Here's a simple hack that will allow you to safely store your batteries for extended periods of time at the proper storage level. You can discharge your batteries in just a few minutes using the method below.
CAUTION: Never leave LiPo batteries in an unattended state. They are highly volatile and can cause a fire. This hack also will generate heat from the automotive light bulbs that are used. Be sure to put the light bulbs on a non-flammable surface or a piece of tile to help dissipate heat.
What you will need:
- Four automotive brake light bulbs (1156 or equivalent)
- Your favorite LiPo battery connectors -- XT60, Deans, JST, etc.
- LiPo Battery Voltage Meter with Alarm ( http://tinyurl.com/kf9yy2c for example )
- Some copper wire: rigid for wiring the bulbs in parallel and stranded for attaching your connectors.
- Soldering iron and solder
How to do it:
- This setup is ideal for 2 or 3S packs of 1300-2200mah. See below for a setup for smaller packs. Don't use for larger than 3S packs as you will burn out the lights.
- Solder four of the brake lights in parallel. This means wiring all four batteries so that they each draw 12 volts. See the illustration below:
- Solder on your favorite connectors. In the picture you will see that I have two different connectors attached.
- Attach your battery meter to the balance lead on your battery. Set the alarm for 3.6 volts. Why 3.6 volts? When the alarm goes off when the battery pack reaches 3.6 volts per cell, when you remove the load (the lights), the battery will rebound to approximately 3.8 volts per cell -- perfect for storing your batteries.
- For a fully charged 2200mah LiPo pack, your batteries will discharge to a storage level in about 5-7 minutes -- about the same time that you would fly most planes.
This setup is designed for the discharge of 3S packs (nominal fully charged voltage of 12.6 volts per pack). You can also use this setup for 2S packs, but packs larger than 3S will burn out the lights.

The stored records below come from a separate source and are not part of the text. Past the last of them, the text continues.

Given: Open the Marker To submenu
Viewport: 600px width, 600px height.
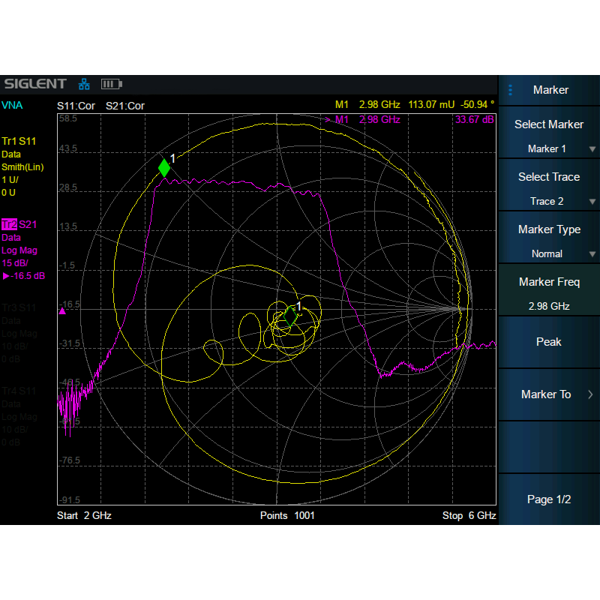Looking at the screenshot, I should pos(548,395).
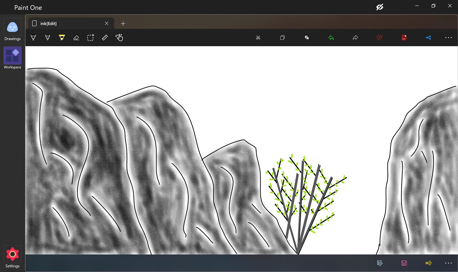Save the drawing with pink save icon

click(404, 263)
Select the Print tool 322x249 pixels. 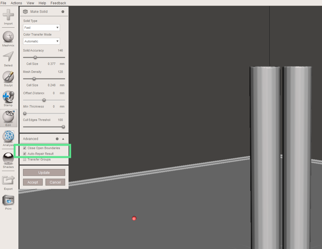(x=8, y=200)
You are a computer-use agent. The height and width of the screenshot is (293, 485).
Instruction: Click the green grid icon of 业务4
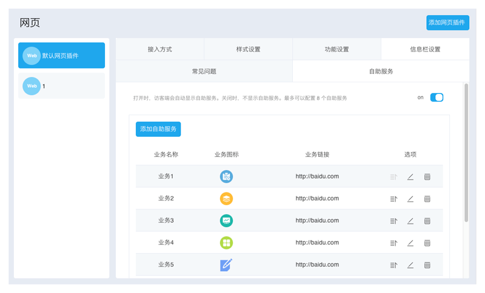(226, 243)
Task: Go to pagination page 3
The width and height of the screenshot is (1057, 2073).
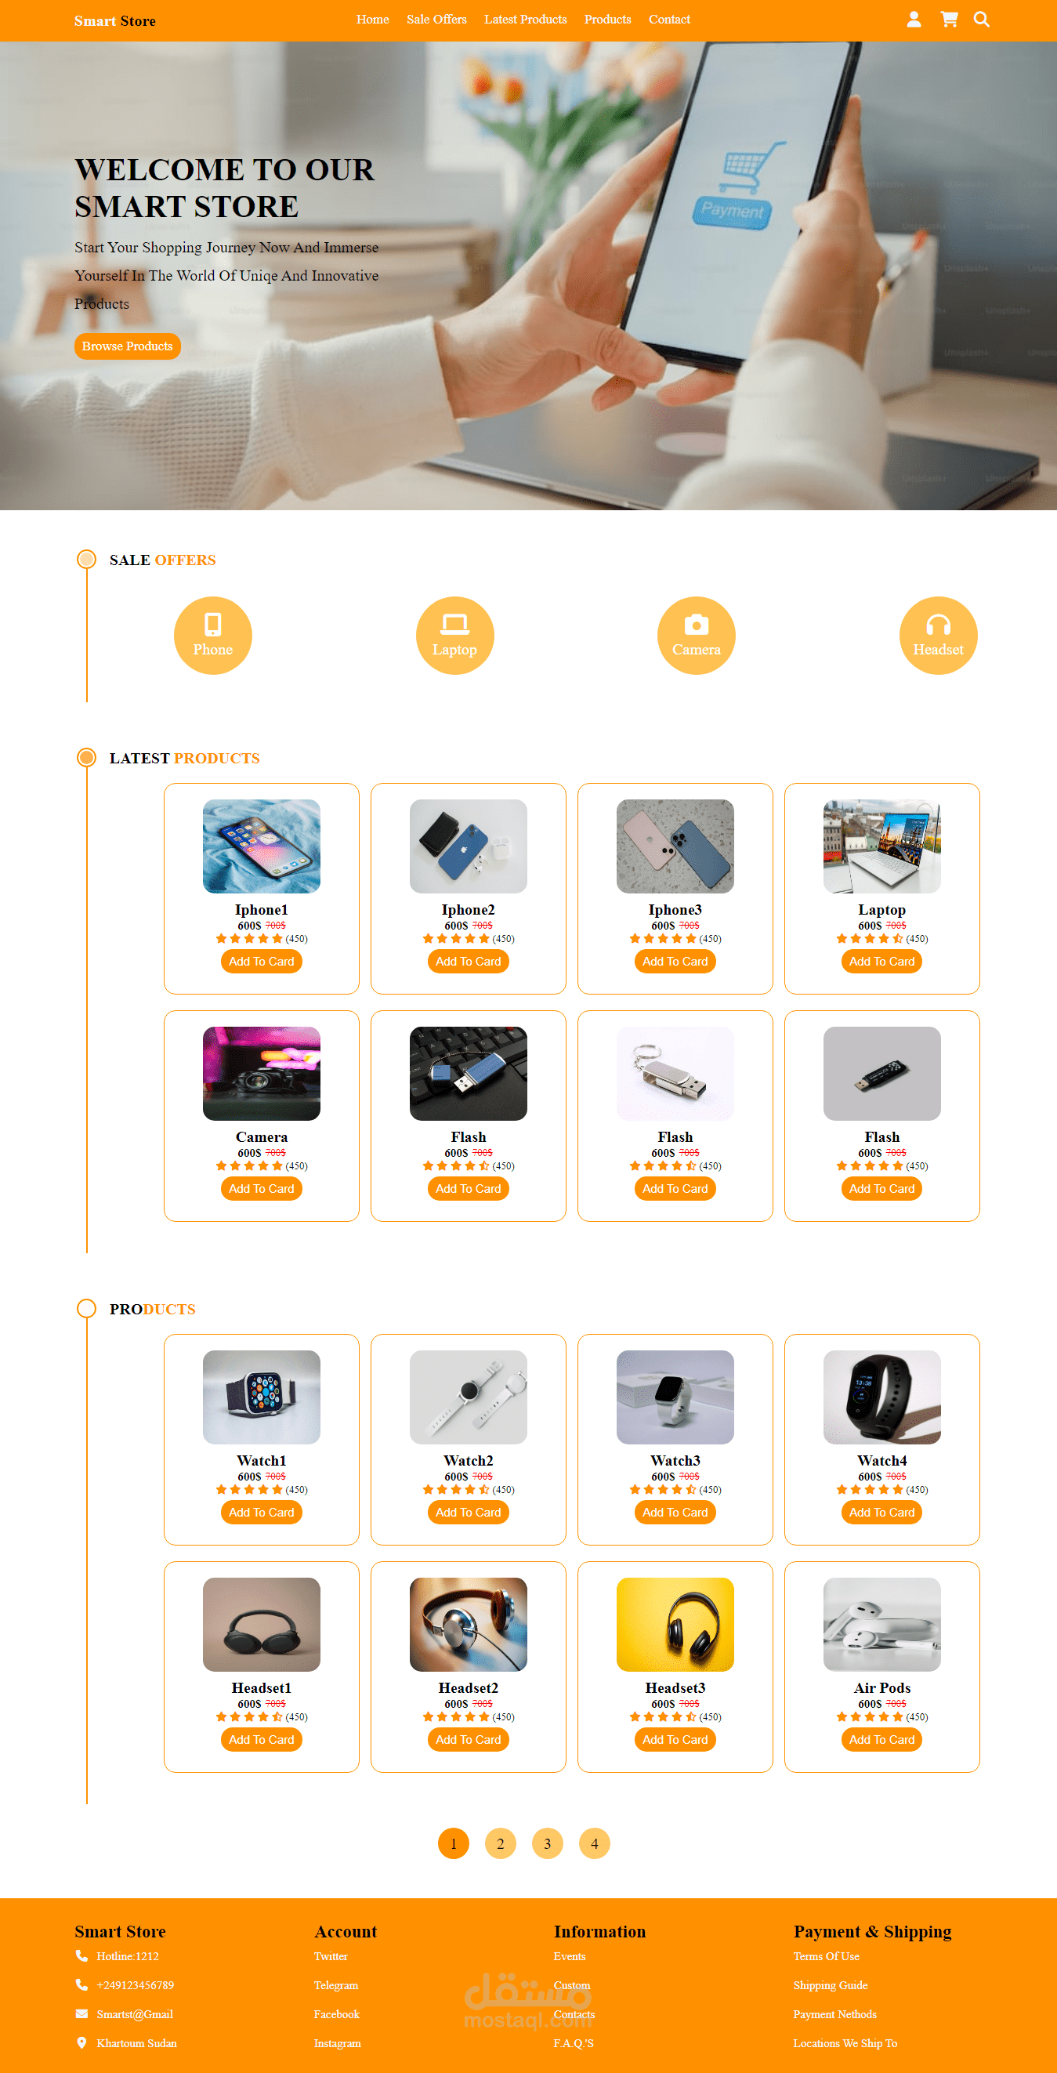Action: 547,1843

Discharger for smaller packs
I also have created another discharge setup for some of my smaller 2S and 3S packs. You can simply solder just one light, like the ones used above, or pick up a 12V halogen lamp from your local hardware store. The one shown in the picture is one used from the Malibu style low voltage outdoor lights and is simply soldered to a JST or other connector.